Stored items
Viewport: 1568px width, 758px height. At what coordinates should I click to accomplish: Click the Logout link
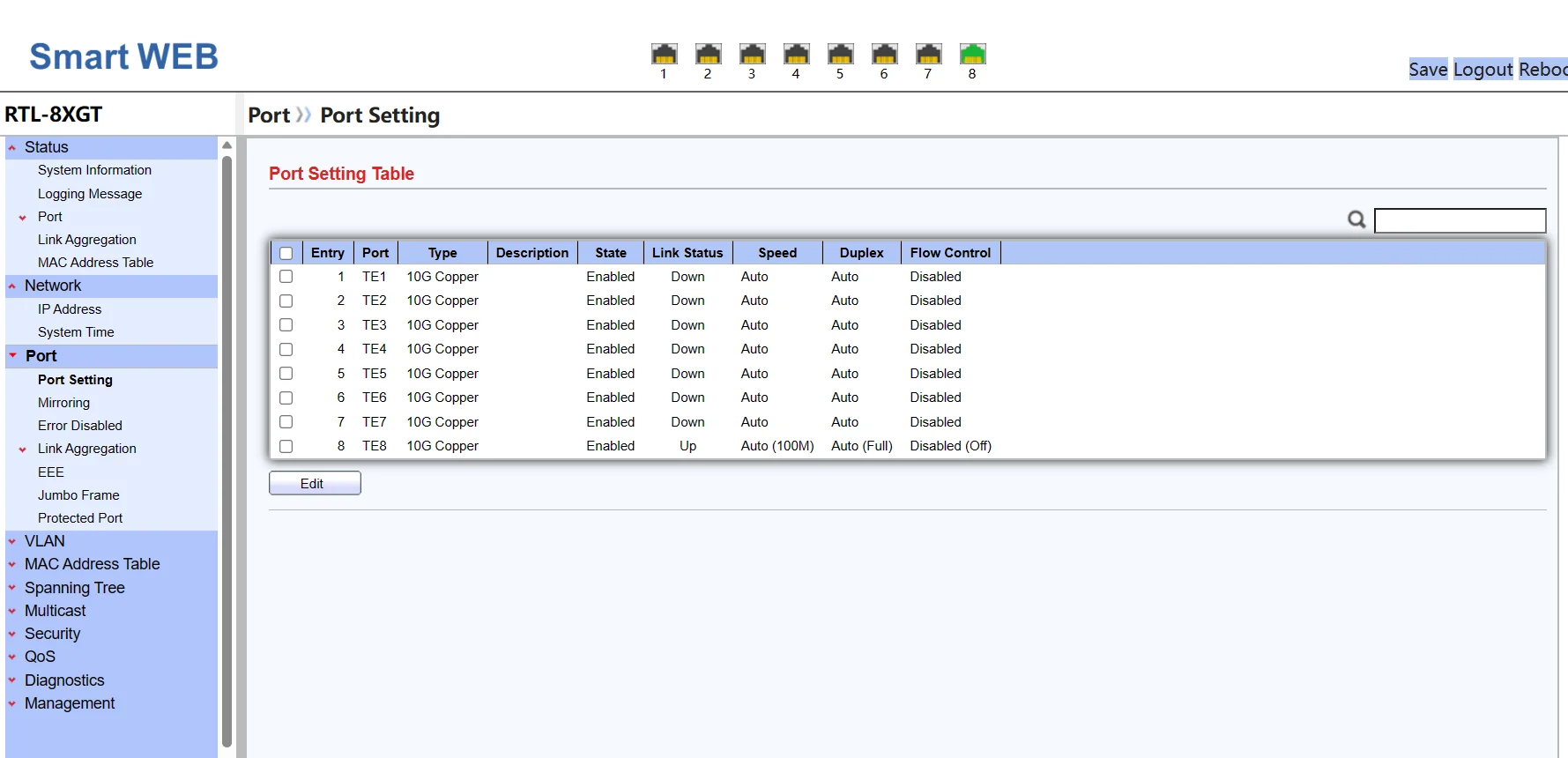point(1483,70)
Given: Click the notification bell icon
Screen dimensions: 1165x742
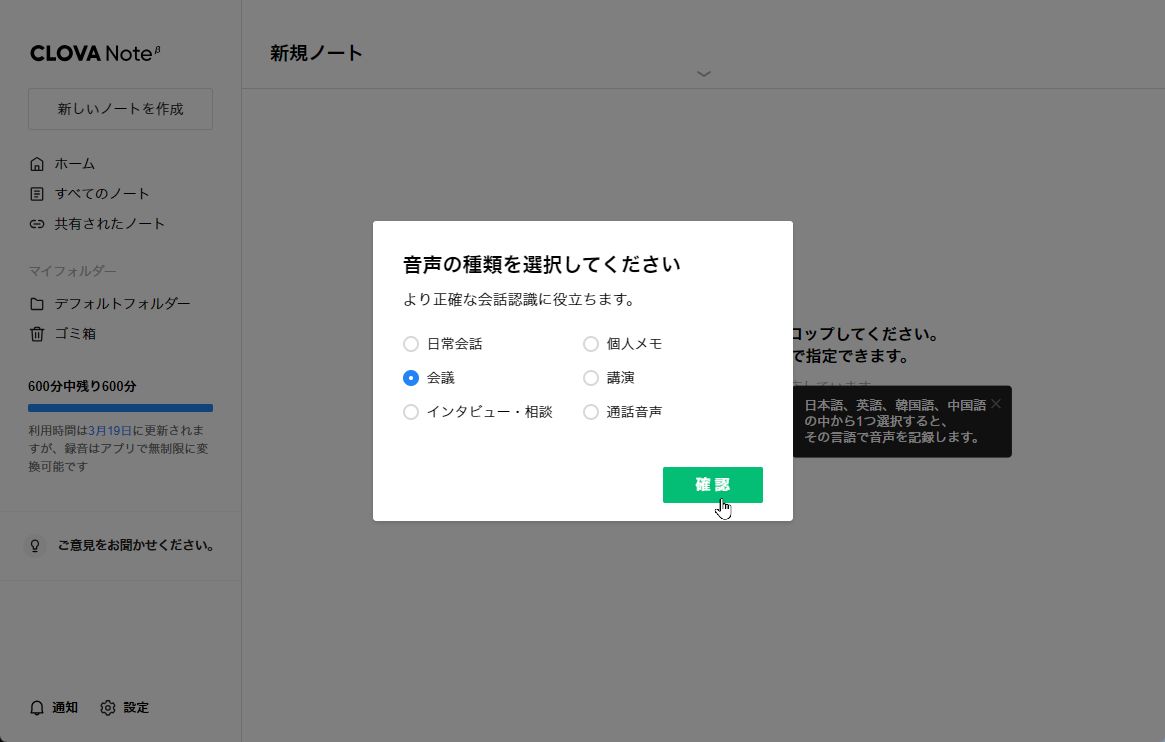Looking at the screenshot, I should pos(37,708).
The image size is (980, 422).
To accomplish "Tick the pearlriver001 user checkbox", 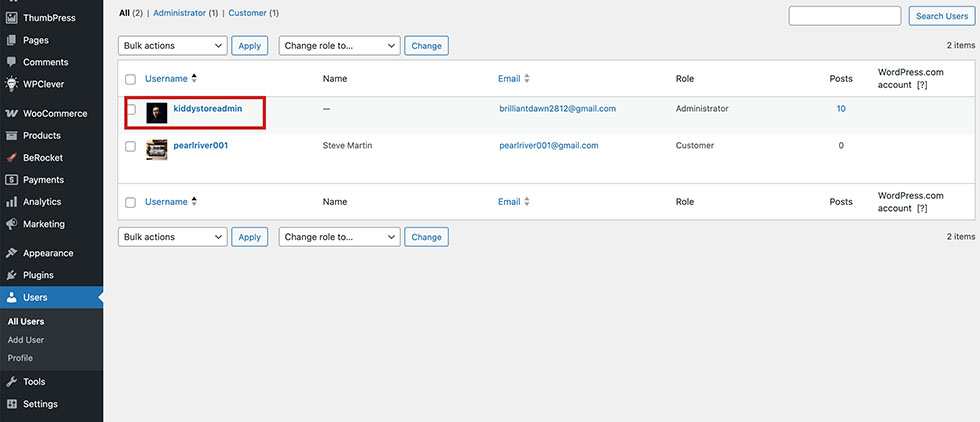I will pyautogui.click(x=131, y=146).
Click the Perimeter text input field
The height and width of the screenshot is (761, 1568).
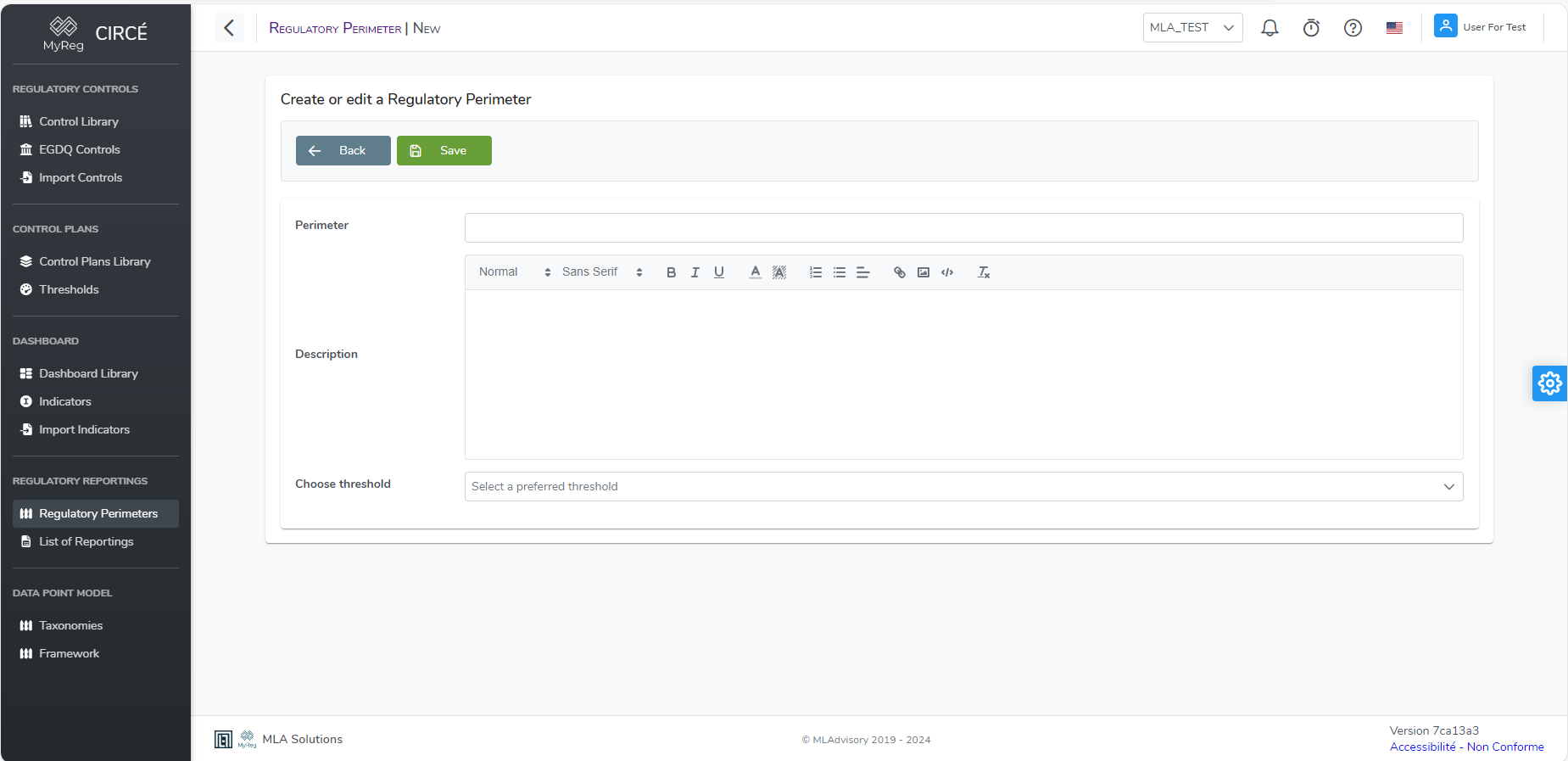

---

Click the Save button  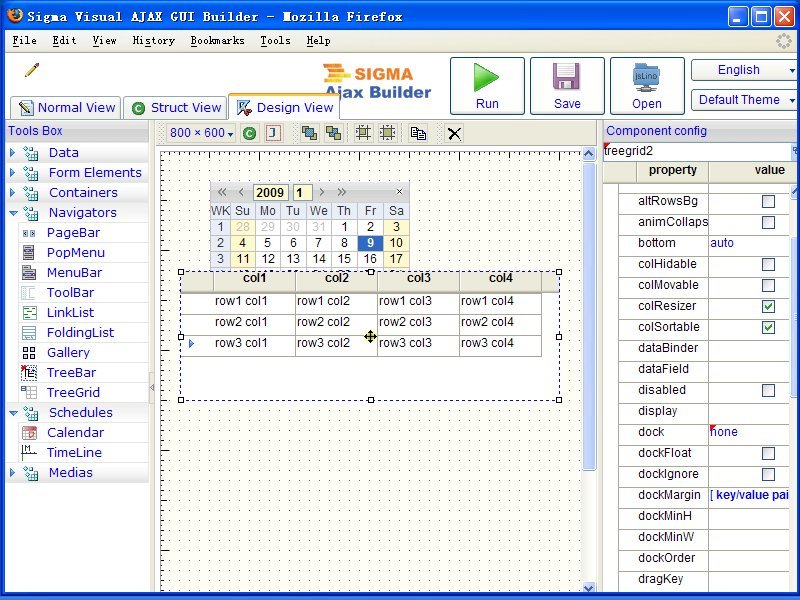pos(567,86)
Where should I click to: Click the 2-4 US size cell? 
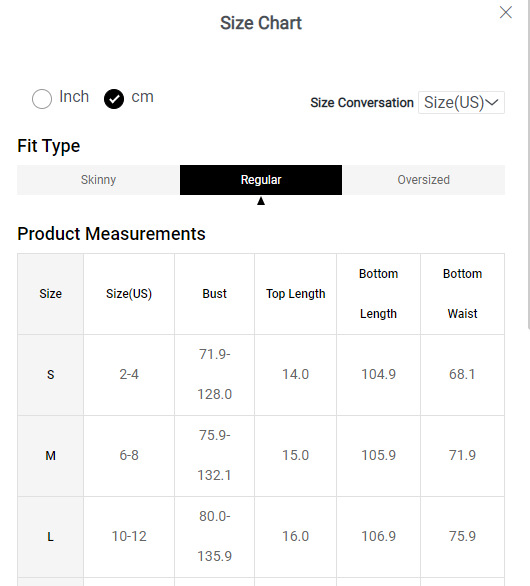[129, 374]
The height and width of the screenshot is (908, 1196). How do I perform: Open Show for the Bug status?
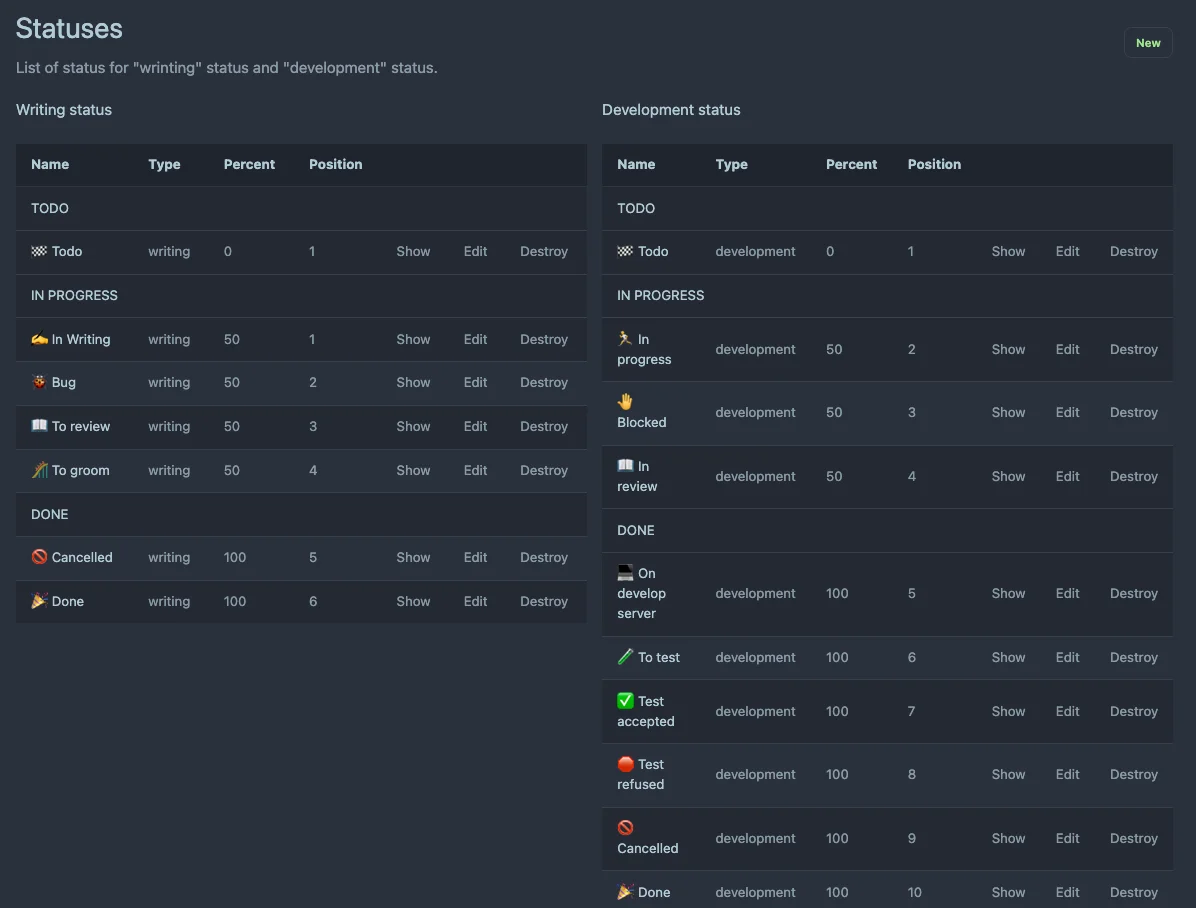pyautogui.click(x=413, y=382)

▶ What you have to do
Using the data above, repeat exactly the lines that begin at the line with "Click the Perimeter text input field" and end at the line with "The height and width of the screenshot is (761, 1568).", both ends included.

▶ Answer to the problem
Click the Perimeter text input field
The height and width of the screenshot is (761, 1568).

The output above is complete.